***** Given data
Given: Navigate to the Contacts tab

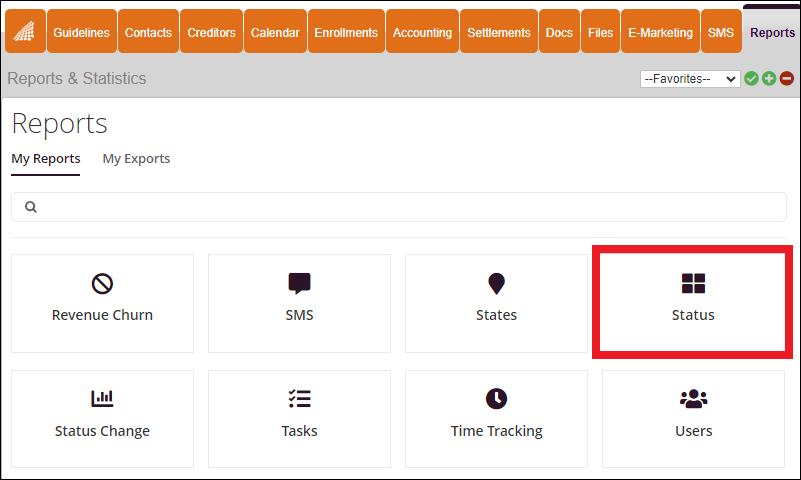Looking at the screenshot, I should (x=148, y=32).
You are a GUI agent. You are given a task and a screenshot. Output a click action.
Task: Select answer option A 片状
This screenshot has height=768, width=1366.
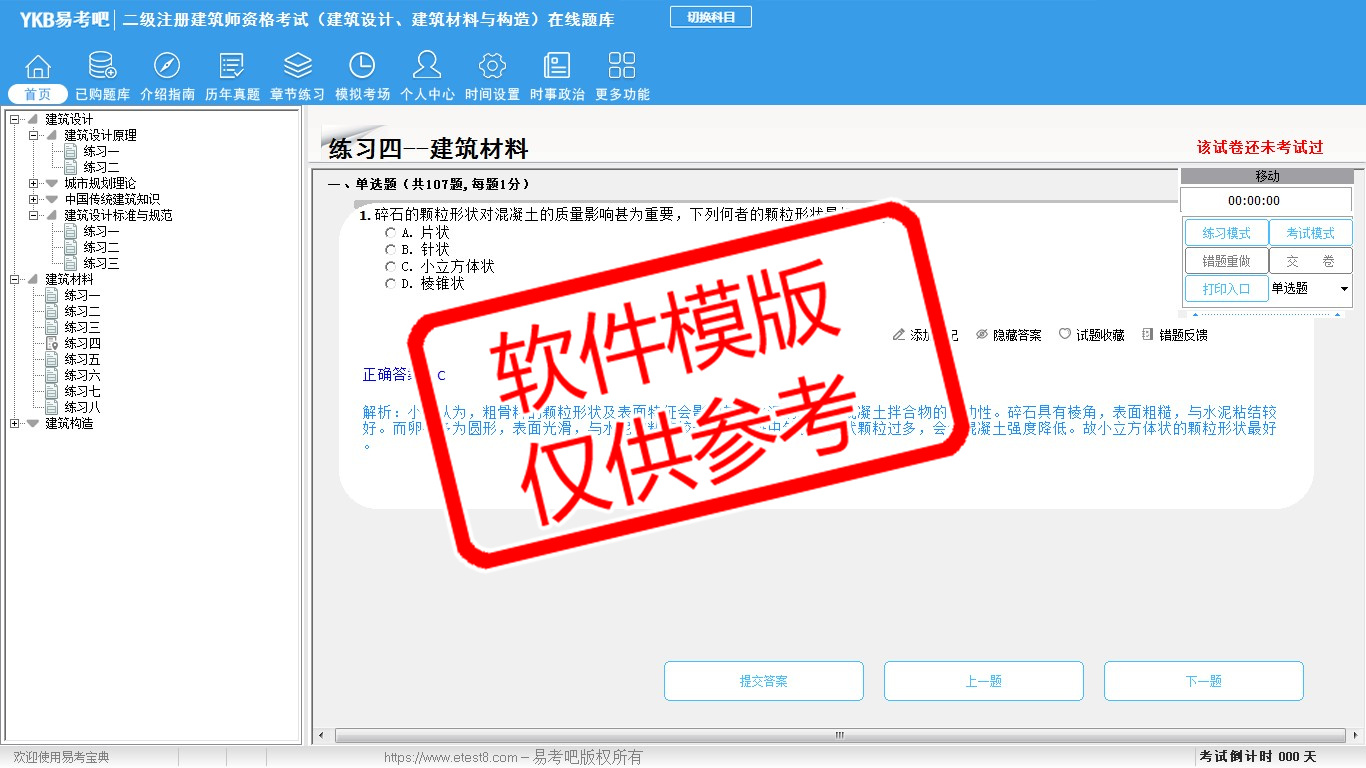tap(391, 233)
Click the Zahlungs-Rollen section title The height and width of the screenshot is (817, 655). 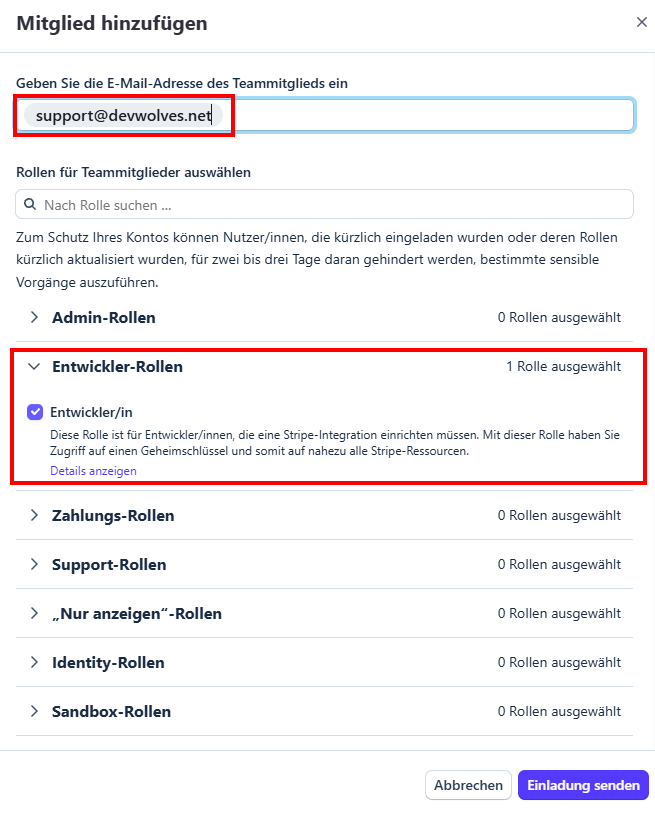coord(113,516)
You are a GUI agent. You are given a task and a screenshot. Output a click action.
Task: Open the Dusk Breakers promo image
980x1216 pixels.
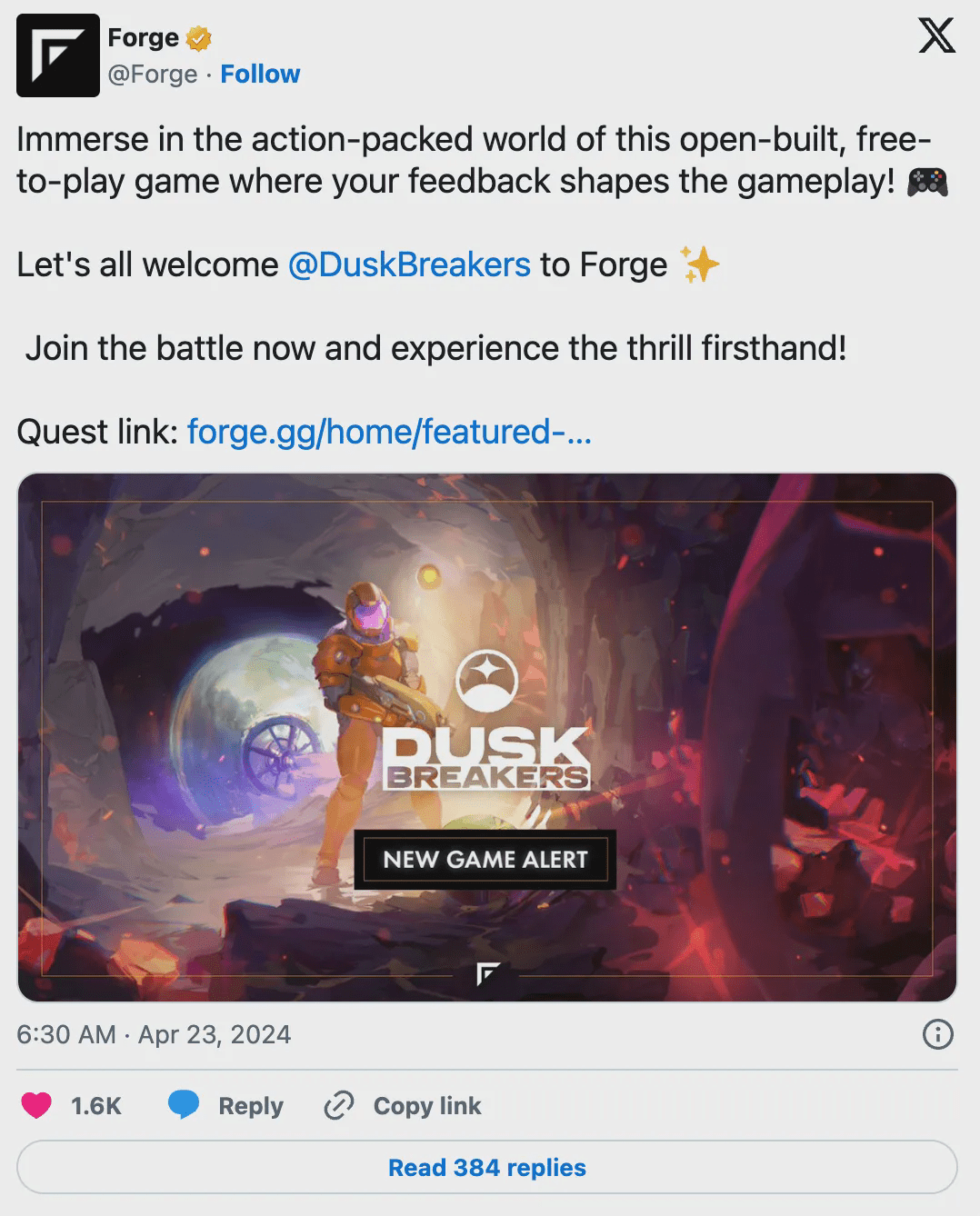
**********
__Your goal__:
Only the lines from the line containing "Task: Open the Dusk Breakers promo image" through the last line of the entries above should be reproduced, word for word and without pictures.

__Result of this task__:
Task: Open the Dusk Breakers promo image
980x1216 pixels.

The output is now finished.